** EXERCISE DATA follows **

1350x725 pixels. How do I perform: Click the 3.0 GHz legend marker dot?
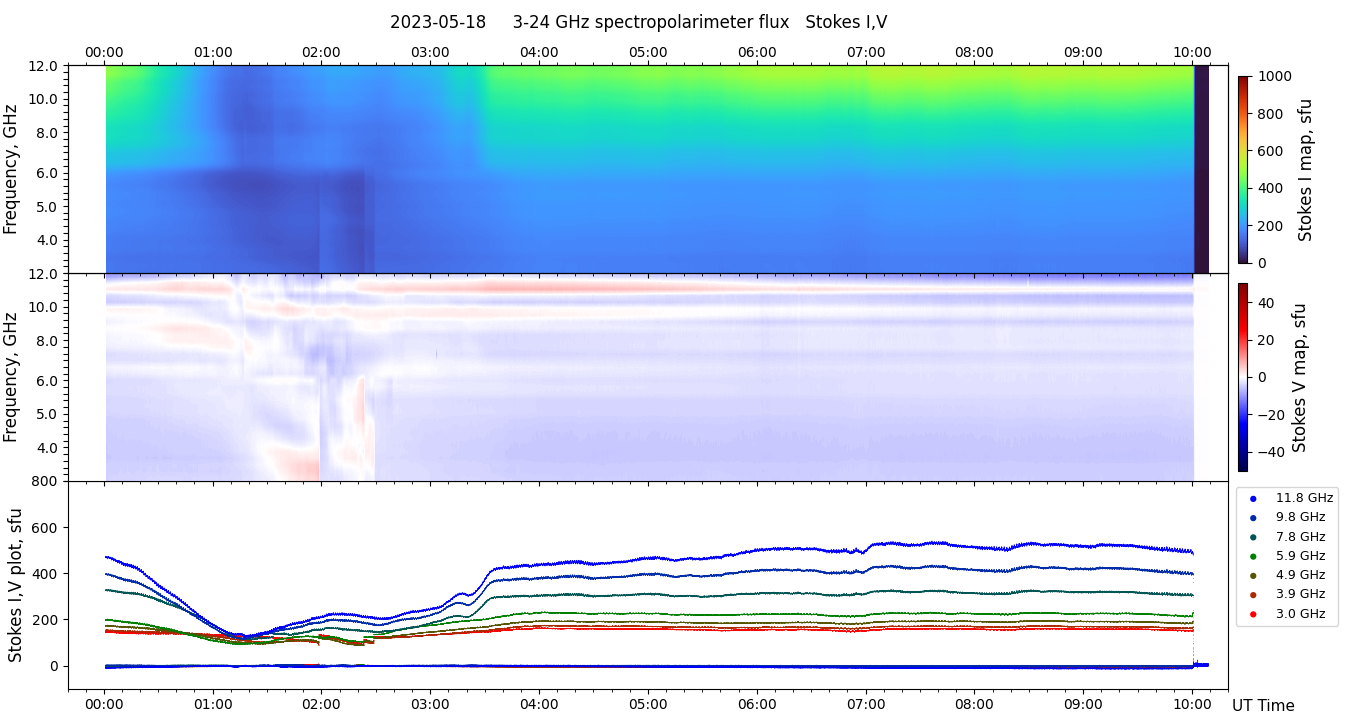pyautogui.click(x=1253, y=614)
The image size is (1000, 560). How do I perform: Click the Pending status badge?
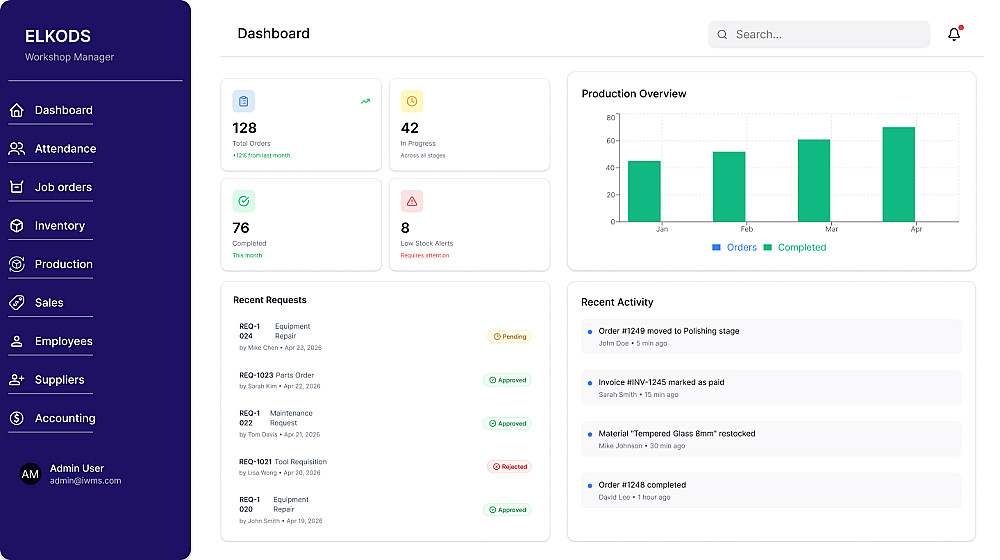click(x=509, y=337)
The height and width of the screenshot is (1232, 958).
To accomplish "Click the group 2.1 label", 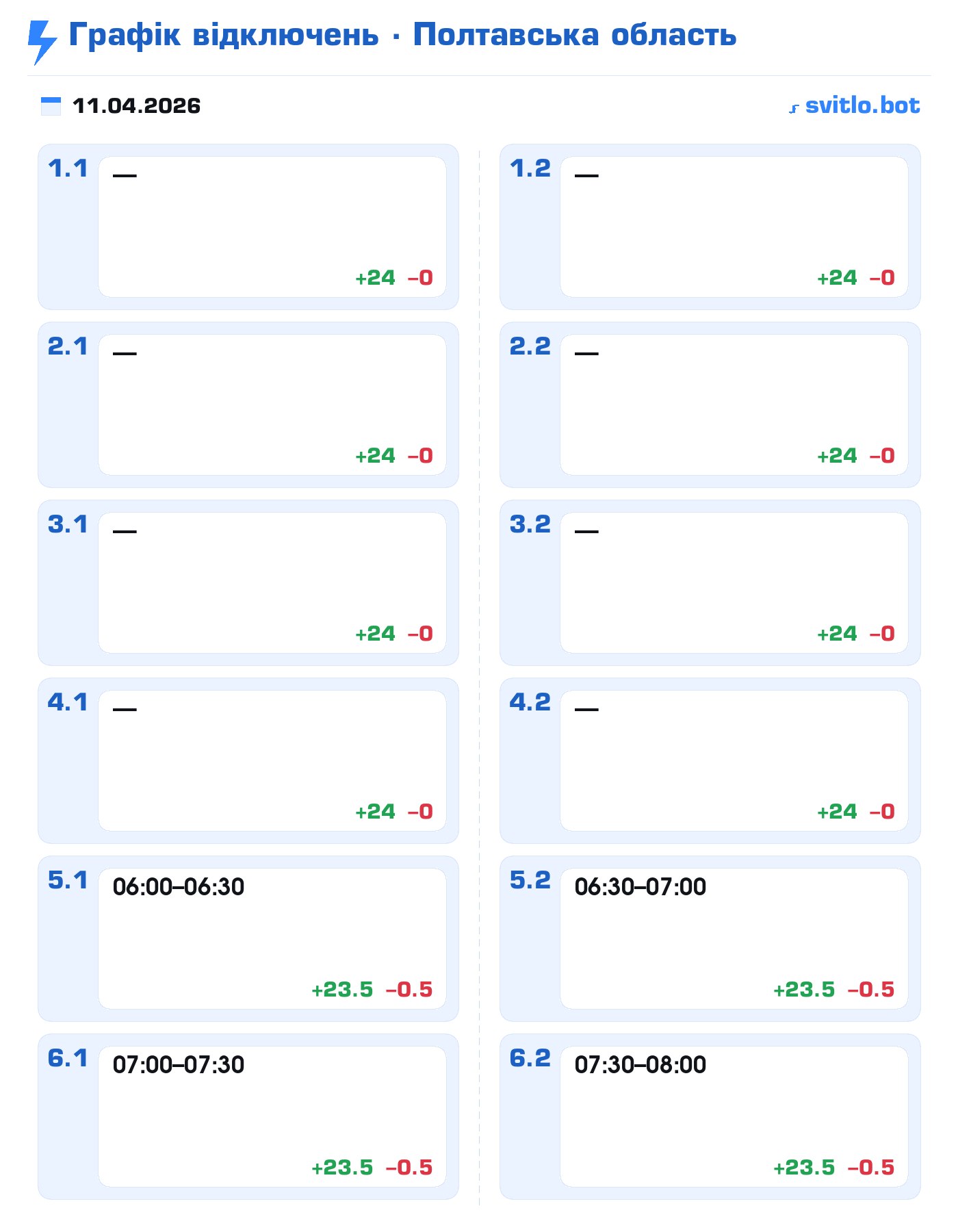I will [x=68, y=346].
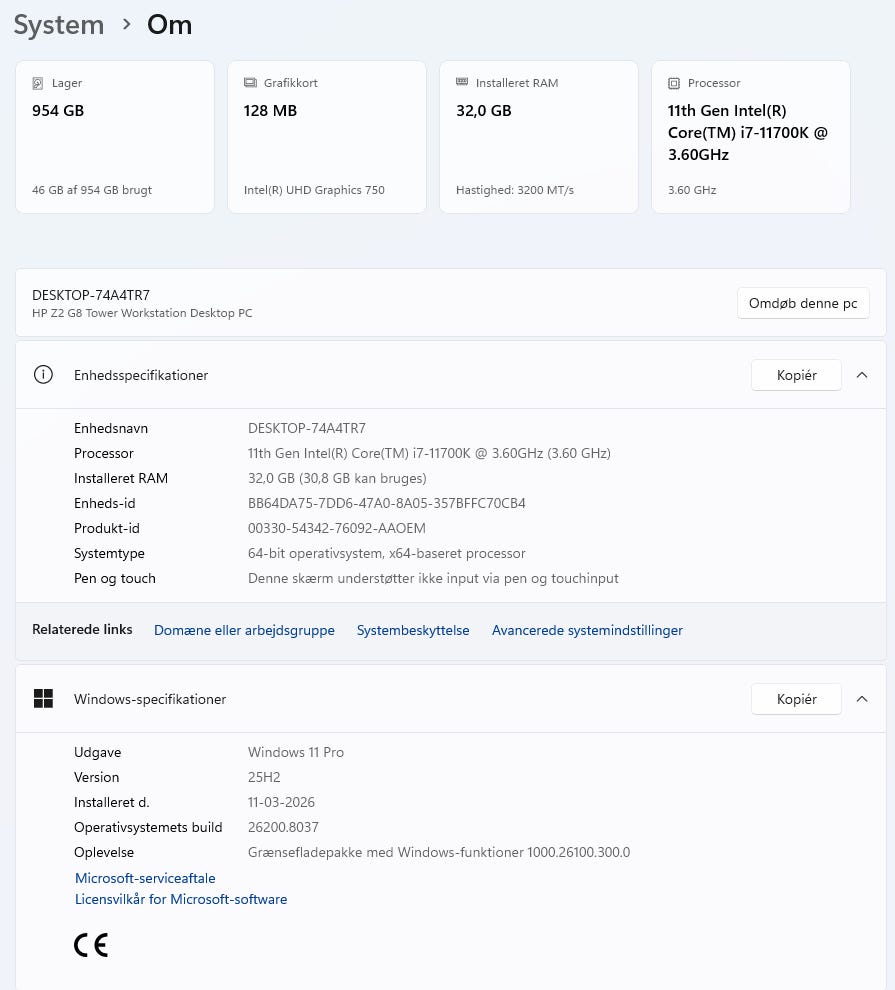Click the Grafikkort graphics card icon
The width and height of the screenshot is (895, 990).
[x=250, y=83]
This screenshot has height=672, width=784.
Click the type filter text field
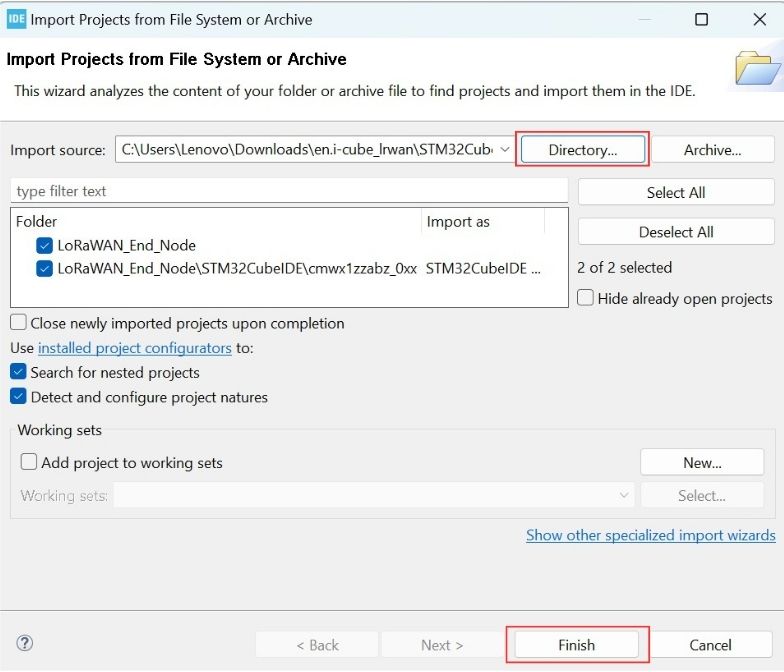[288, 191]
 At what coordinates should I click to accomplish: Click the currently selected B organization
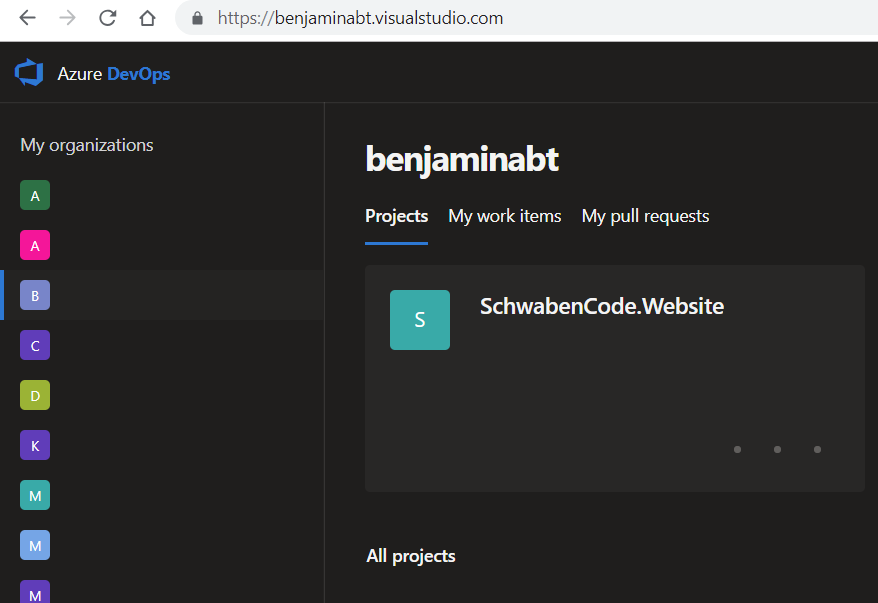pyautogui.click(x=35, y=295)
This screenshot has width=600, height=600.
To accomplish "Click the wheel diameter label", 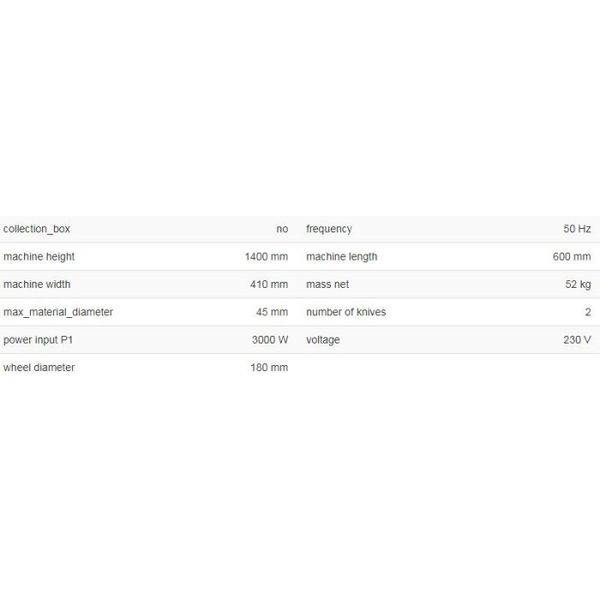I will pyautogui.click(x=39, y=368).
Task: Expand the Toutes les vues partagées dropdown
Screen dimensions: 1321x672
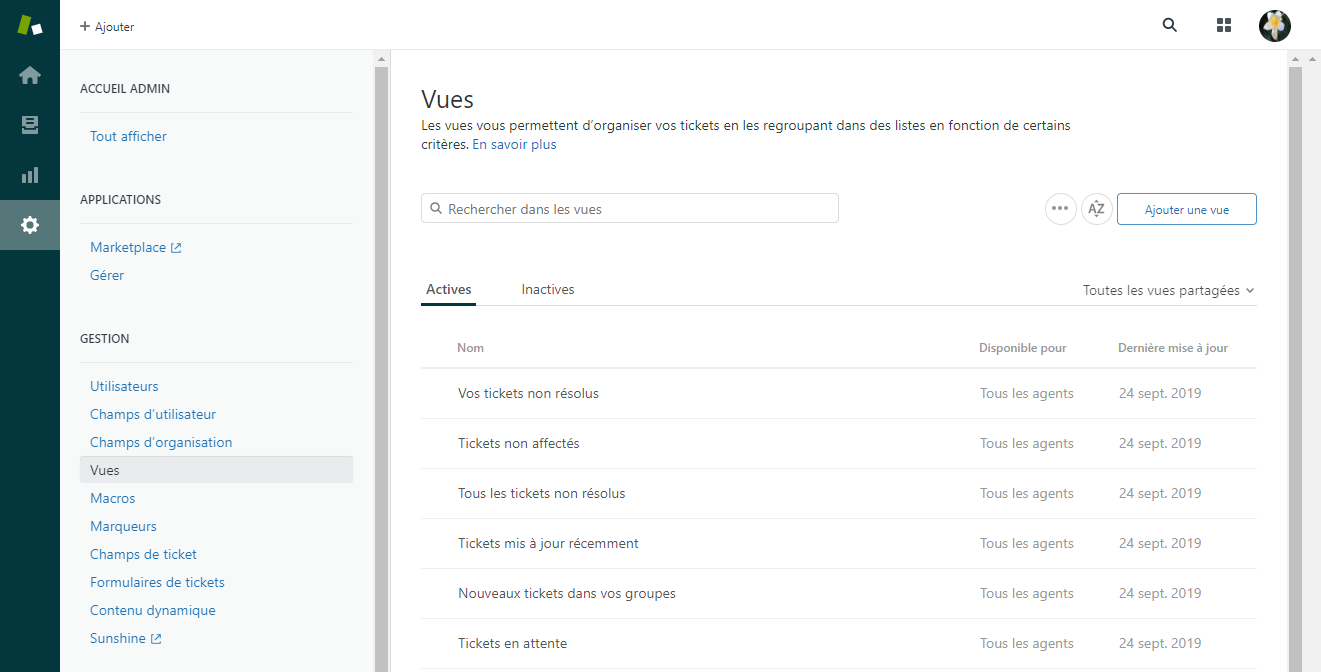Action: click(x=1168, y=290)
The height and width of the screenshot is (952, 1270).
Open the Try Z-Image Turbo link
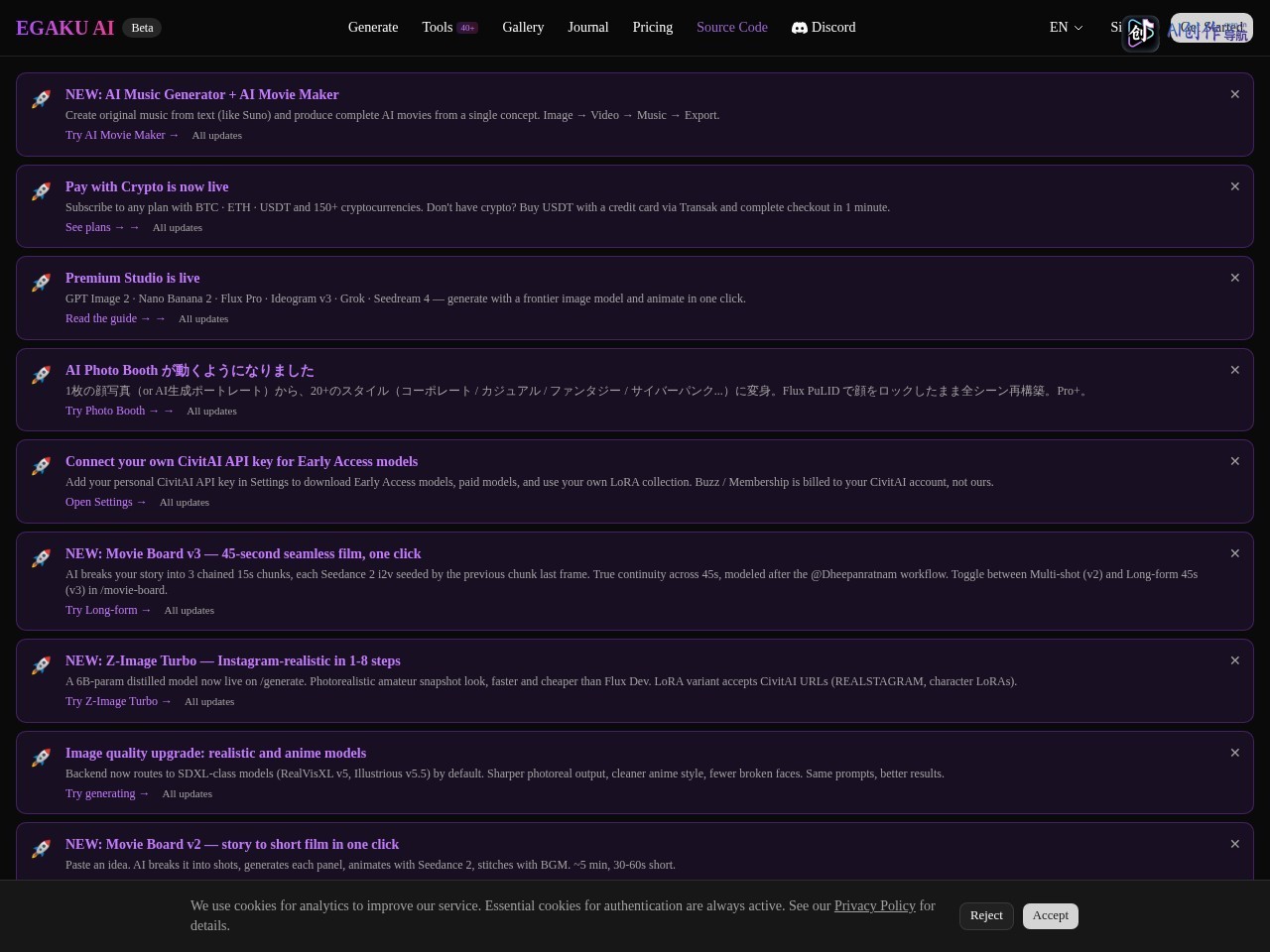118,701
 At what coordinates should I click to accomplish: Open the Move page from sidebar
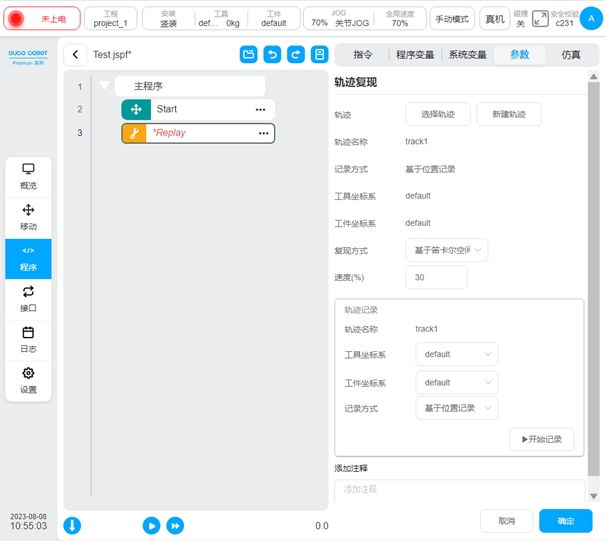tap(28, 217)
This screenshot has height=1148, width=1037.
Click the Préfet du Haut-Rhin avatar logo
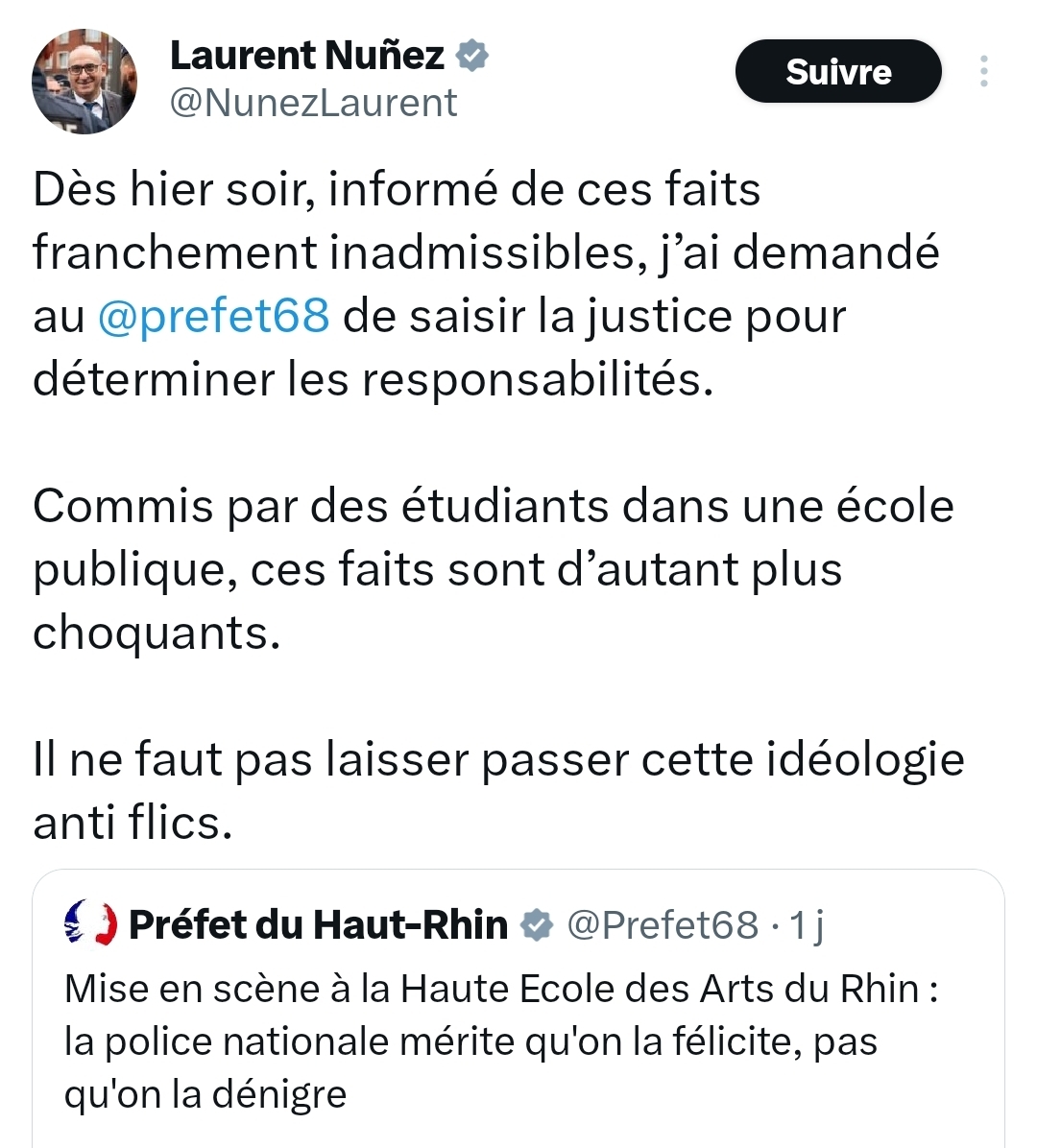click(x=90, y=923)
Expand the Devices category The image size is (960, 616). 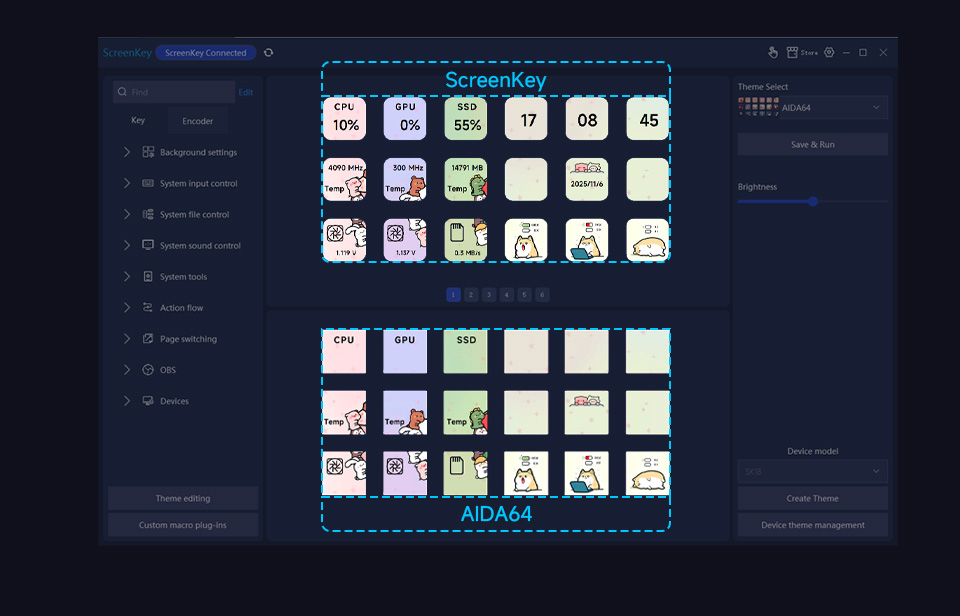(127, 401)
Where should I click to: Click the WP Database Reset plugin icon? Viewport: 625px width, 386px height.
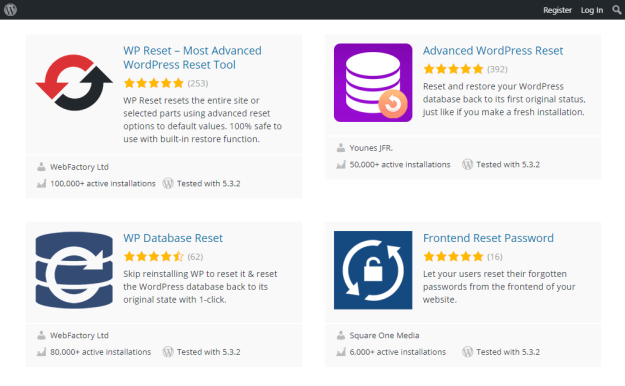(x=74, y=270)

** End of EXERCISE DATA **

**TASK DIRECTIONS:** Filter the records down to the lines containing the word "This", and copy those.

**YOUR RESPONSE:**
This screenshot has height=672, width=784.
This screenshot has width=600, height=600.
This screenshot has height=1148, width=1037.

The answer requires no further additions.